Die Weisheit der Vielen: Bürgerbeteiligung bei der Energiewende

Die Energiewende ist kein ausschließlich technisches Vorhaben - für viele technologische Herausforderungen sind Lösungen gefunden. Nun treten mehr und mehr ihre Auswirkungen für Gesellschaft und Bürger hervor. Es gilt, gemeinsam mit Bürgern, Wissenschaftlern, Wirtschaft und Entscheidungsträgern lokal geeignete Technologien auszuwählen und Akzeptanz für notwendige Infrastrukturprojekte wie neue Netzleitungen oder Energiespeicher zu schaffen. Aus Mit-Betroffenen sollen Mit-Entscheider werden.
***
▶ _Aufgaben_
1 – Welche Infrastrukturprojekte werden im Auszug zur Bürgerbeteiligung bei der Energiewende als Beispiele genannt?
2 – Setzen Sie den Auszug zur Bürgerbeteiligung bei der Energiewende nach seinem letzten Satz fort.
***
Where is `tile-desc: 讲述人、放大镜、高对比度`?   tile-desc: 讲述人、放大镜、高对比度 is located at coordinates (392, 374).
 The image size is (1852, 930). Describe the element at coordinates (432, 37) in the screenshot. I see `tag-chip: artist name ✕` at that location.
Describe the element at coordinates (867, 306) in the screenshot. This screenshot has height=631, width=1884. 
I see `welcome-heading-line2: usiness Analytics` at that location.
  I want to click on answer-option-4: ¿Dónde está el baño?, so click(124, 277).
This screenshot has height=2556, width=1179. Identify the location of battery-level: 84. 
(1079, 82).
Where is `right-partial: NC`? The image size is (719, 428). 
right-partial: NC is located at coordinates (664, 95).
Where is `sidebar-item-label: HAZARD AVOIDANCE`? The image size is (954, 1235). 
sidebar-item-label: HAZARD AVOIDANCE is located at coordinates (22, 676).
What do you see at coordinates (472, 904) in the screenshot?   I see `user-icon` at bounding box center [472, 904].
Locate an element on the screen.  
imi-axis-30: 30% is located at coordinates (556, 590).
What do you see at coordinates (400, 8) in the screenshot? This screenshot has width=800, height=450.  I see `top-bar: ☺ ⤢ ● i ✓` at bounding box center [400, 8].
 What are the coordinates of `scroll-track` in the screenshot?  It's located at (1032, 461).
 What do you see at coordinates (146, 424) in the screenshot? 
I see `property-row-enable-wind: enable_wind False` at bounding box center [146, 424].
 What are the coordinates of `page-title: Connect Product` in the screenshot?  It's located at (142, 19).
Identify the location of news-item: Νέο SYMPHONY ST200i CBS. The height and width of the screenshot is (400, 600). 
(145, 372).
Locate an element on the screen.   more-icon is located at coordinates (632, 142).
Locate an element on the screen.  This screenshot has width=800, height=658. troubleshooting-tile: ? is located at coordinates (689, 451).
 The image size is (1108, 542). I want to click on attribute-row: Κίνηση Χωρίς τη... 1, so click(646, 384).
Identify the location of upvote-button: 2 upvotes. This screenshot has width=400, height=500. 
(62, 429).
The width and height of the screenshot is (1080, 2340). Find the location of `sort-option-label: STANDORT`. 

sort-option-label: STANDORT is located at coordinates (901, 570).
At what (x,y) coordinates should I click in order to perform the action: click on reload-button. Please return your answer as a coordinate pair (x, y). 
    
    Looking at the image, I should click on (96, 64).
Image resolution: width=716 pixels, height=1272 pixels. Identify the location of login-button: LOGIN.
***
▶ _Lösungen_
1 – Neue Netzleitungen und Energiespeicher.

2 –
Vogelperspektive der Stadt Metzingen
Metzingen ©Stadt Metzingen

Gute Gründe sprechen für die aktive Beteiligung der Bürger an der lokalen Energiewende: Erstmals ist eine dezentrale Energieversorgung technisch möglich. Bürger können ihre Häuser mittels Solarenergie selbst versorgen, Wärmepumpen nutzen und sich in Bürgerenergiegenossenschaften den Besitz großer Stromanlagen wie zum Beispiel Windparks oder Solarthermie teilen. Hier geht es um Kapital und Eigentum. Gleichzeitig entsteht ein neuartiges, ökologisch nachhaltiges System der Energieversorgung auf Basis erneuerbarer Ressourcen. Es geht also auch um gesamtgesellschaftliche Werte wie Klima- und Umweltschutz sowie um individuelle Verhaltensweisen beim Energiekonsum.

Aufgrund ihrer Komplexität stellt die Energiewende jedoch eine Herausforderung für die Bürgerbeteiligung dar: Notwendig ist ein intensiver Beteiligungsprozess, der auf zielgruppengerecht aufgearbeiteten Informationen, gemeinsamen Diskussionen und schließlich Entscheidungen beruht. Ein Wechselspiel von Beratungen in kleinen Gruppen – die für ihre Mitbürger planen und deshalb einer demokratischen Legitimation bedürfen – und öffentlichen Foren ist notwendig. Um die Akzeptanz vom Beteiligungsverfahren zu erhöhen, sollten Bürger deshalb ebenso mitentscheiden, ob und wie sie eingebunden werden möchten. Die Energiewende bietet uns so auch die Möglichkeit, Bürgerbeteiligung und unser Verständnis von Demokratie weiterzuentwickeln.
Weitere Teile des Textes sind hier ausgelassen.